El campeonato mundial de lanzamiento de la "rabiosa" congregó a 62 participantes aunque el ganador no logró batir el récord mundial establecido en 1997 con 37,60 metros.
Zoleta, legón, escardillo o chapulina son distintos sinónimos para un mismo utensilio: la azada. Pero en Marcilla se decantan por otro más: rabiosa. Los fosos del Castillo de la localidad se convirtieron ayer en punto de encuentro para los 62 participantes que se dieron cita para celebrar la vigésimo segunda edición del campeonato mundial de lanzamiento de "rabiosa".
Esta competición requiere esfuerzo físico aunque su reglas son tan sencillas como el mismo mecanismo de la azada: hay que lanzar este utensilio lo más lejos posible. Así, la azada, símbolo de tesón y constancia, dejó de ser apero de labranza para transformarse, por un día, en la herramienta más codiciada. En un ambiente distendido y bajo un sol abrasador, los participantes batieron sus fuerzas en uno de los eventos más relevantes de la localidad. Los 62 lanzadores se dividieron en cuatro categorías: 7 en veteranos, 6 en femenina, 13 en junior y 36 en absoluta. En esta última, Sergio Echevarría, natural de Tafalla, con un lanzamiento de 30 metros, se alzó con el primer puesto. En la categoría femenina venció Leonor Romero Laparra, de Lodosa, con una marca de 17,60 metros.

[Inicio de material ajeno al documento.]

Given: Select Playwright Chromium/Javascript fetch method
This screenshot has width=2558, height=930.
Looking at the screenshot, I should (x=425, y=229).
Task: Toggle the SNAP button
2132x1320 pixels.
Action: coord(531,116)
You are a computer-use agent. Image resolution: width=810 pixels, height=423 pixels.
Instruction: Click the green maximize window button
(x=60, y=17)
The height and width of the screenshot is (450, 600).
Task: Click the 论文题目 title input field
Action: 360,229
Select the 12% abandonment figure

El lanzamiento de "rabiosa" precisa de un pequeño ritual. Tras cogerla con las dos manos y apuntar, con sólo una de ellas, el participante debe realizar al menos dos giros completos con el brazo sin que la azada toque el suelo. A continuación, se debe lanzar con fuerza para llegar lo más lejos posible. El concursante no pudo salirse de la zona delimitada para el lanzamiento. "Es nulo siempre que la azada toque el suelo, el participante pise la marca de salida o la herramienta toque la pared del castillo", aseguraron los miembros de la peña Los Rebeldes, encargados de la organización del evento desde hace seis años. Aunque las azadas no llegaron a poner en peligro a las cientos de personas que observaban desde arriba, sí se levantó cierto murmullo cuando los útiles se desviaron hacia la pared del Castillo.
A raíz de esta competición marcillesa, en otras localidades de fuera de Navarra se impulsan prácticas semejantes. En Jumilla (Murcia) se celebra el lanzamiento del "legón", como así llaman a la azada, y el ganador recibe como premio un viaje a Marcilla para participar en el Campeonato Mundial. Este año no se ha contado con presencia murciana en la competición, pero sí de otras comunidades como Aragón. "Es una tradición y hay que participar para que no se olvide", expresó María Serradilla, una concursante.
Al finalizar la prueba, los ganadores recibieron en la plaza del ayuntamiento, además de sus premios, los aplausos de los presentes.

Chistorrada Popular...


PAN Y CHISTORRA: Durante la jornada matinal del lanzamiento de La Rabiosa, todos los asistentes y público en general pueden disfrutar de una magnífica chistorrada en el Paseo que rodea los fosos del Castillo.